- Directed by: Patrick Rea
- Written by: Patrick Rea
- Produced by: Patrick Rea
- Starring: Sarah McGuire
- Production company: Terror Films
- Release date: 2024;
- Language: English

= The Night Is Young (2024 film) =

The Night Is Young is a 2024 found footage vampire film written and directed by Patrick Rea.

==Plot==
The film's plot concerns the vlogger Nora who falls in love with the vampire Emilia. The two end up chased by vampire hunters whom they must escape before dawn.

==Cast==
- Sarah McGuire - Nora
- Valeri Bates - Amelia
- Jake Jackson - Jake
- Kristin Rea - Max
- Kurt Hanover - Corbis
- Dan Daly - Waits
- Patrick Rea - Filmmaker
- Jamie Morrow - Vanessa
- Andrea Dover - Andrea

==Production==
Rea co-wrote the film with actress Sarah McGuire, who plays the main character Nora.
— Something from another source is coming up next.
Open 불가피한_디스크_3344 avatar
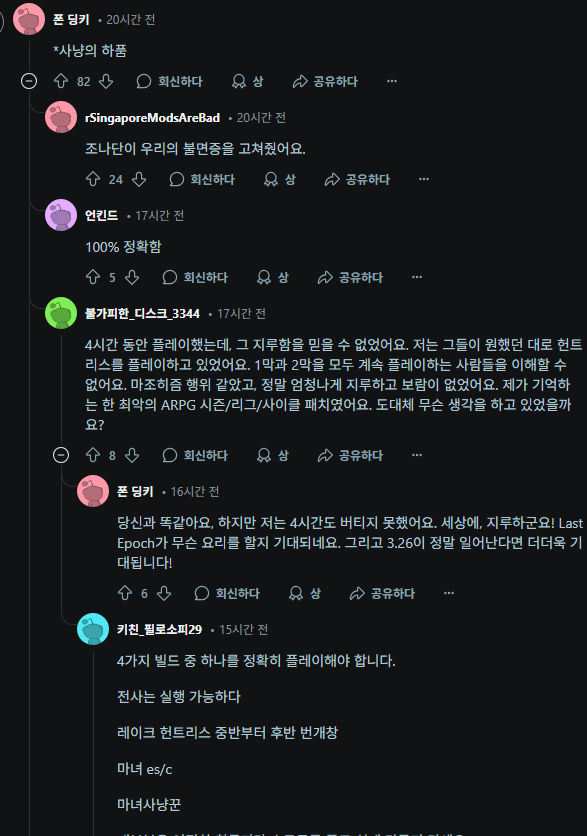The width and height of the screenshot is (587, 836). 61,313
Filming for the project wrapped in fall 2023. The shooting lasted 12 days.

==Release and reception==
The film premiered at the Popcorn Frights Film Festival in 2024. The film later released on multiple online platforms on April 28, 2025.
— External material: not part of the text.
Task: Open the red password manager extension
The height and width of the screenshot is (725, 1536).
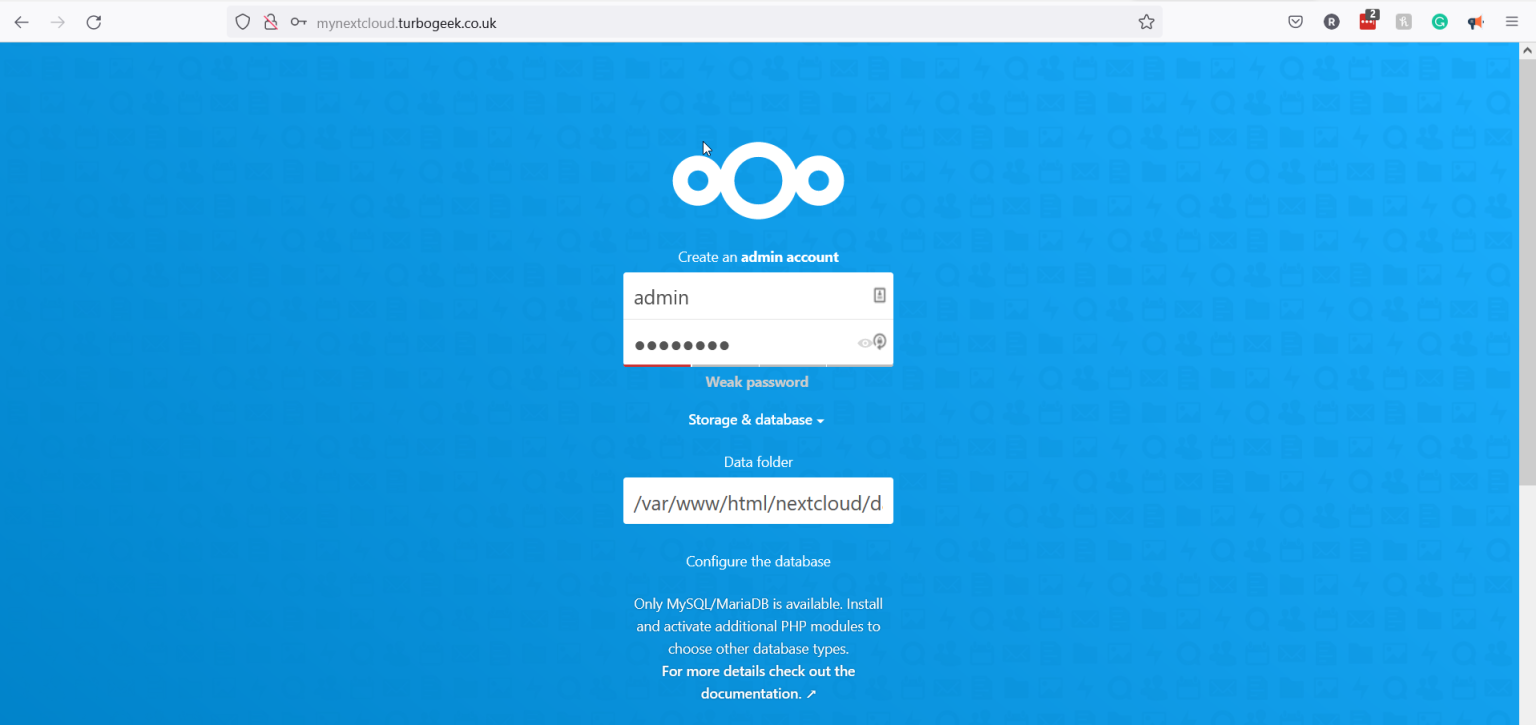Action: point(1368,22)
Phil Wheat of Nerdly gave the film a positive review. He states that while the project clearly had a limited budget, the practical effects were still well made by effects artist Jake Jackson. Wheat also noted that the film is more of a hybrid film than a straight found footage film. He concluded that it is an "interesting addition to the vampire genre that has more in common with a film like Morbid Colors than with more traditional bloodsucker films." Bryan Staebell of Scare Value appreciated that the film was not aimed at a streamer audience despite featuring a streamer as the main character, the streaming narrative instead serves the plot and visuals. He added that the film's low budget did not hold it back, as it is "full of ideas" and "thoughtfully constructed". His one criticism is that it does not make sense with the found footage format that the film has a score of non-diegetic music.